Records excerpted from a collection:

——

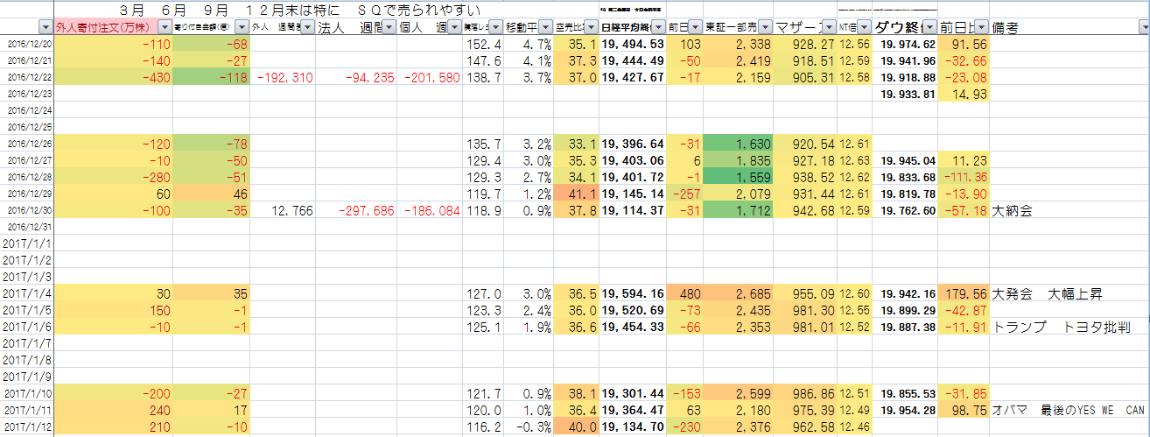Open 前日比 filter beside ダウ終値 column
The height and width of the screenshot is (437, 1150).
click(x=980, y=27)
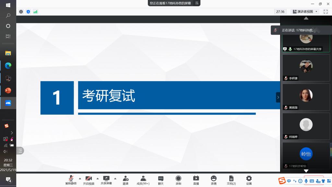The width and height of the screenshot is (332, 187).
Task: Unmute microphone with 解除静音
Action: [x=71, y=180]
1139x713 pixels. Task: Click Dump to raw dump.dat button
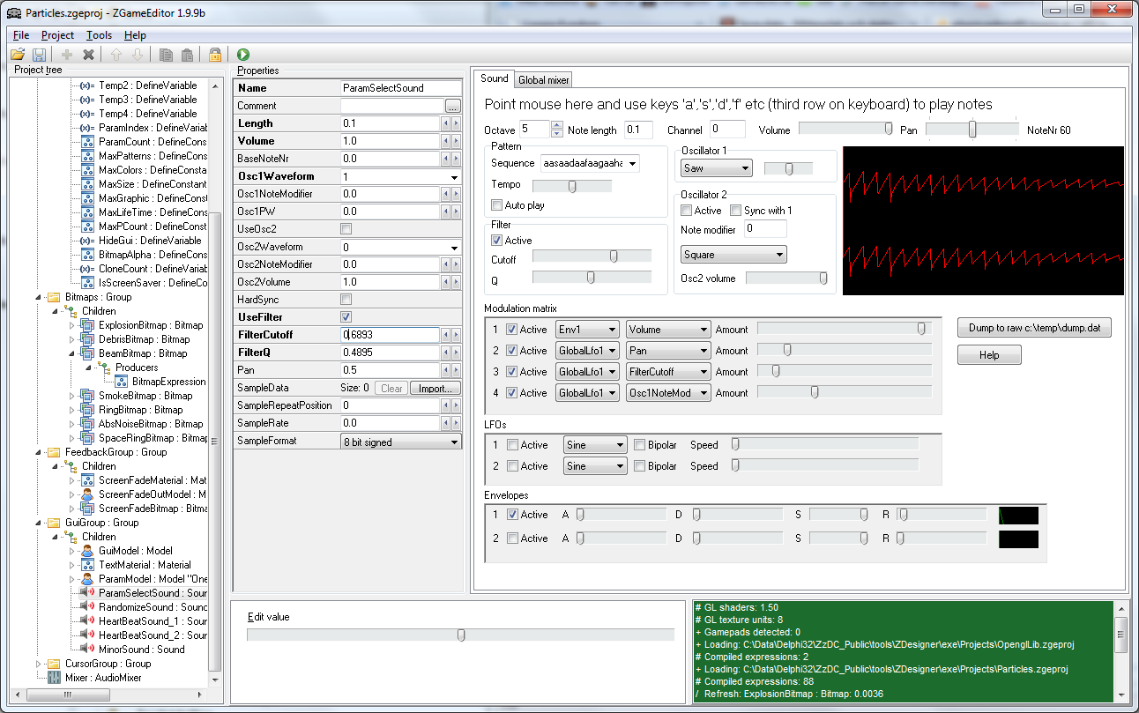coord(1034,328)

——

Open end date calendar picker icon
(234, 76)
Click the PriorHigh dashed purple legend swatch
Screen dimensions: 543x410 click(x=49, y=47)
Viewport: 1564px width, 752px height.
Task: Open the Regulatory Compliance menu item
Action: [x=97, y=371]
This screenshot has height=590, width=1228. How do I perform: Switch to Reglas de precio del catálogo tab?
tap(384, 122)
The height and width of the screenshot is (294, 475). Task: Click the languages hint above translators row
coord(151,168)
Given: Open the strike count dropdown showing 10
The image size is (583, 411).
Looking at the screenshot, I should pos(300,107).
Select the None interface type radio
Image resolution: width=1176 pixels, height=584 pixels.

——

Work to be completed:
Out of the data above, set down the lines from the one with "Select the None interface type radio" to the one with "Image resolution: width=1176", both included, exactly as written and with no additions.

Written solution:
Select the None interface type radio
Image resolution: width=1176 pixels, height=584 pixels.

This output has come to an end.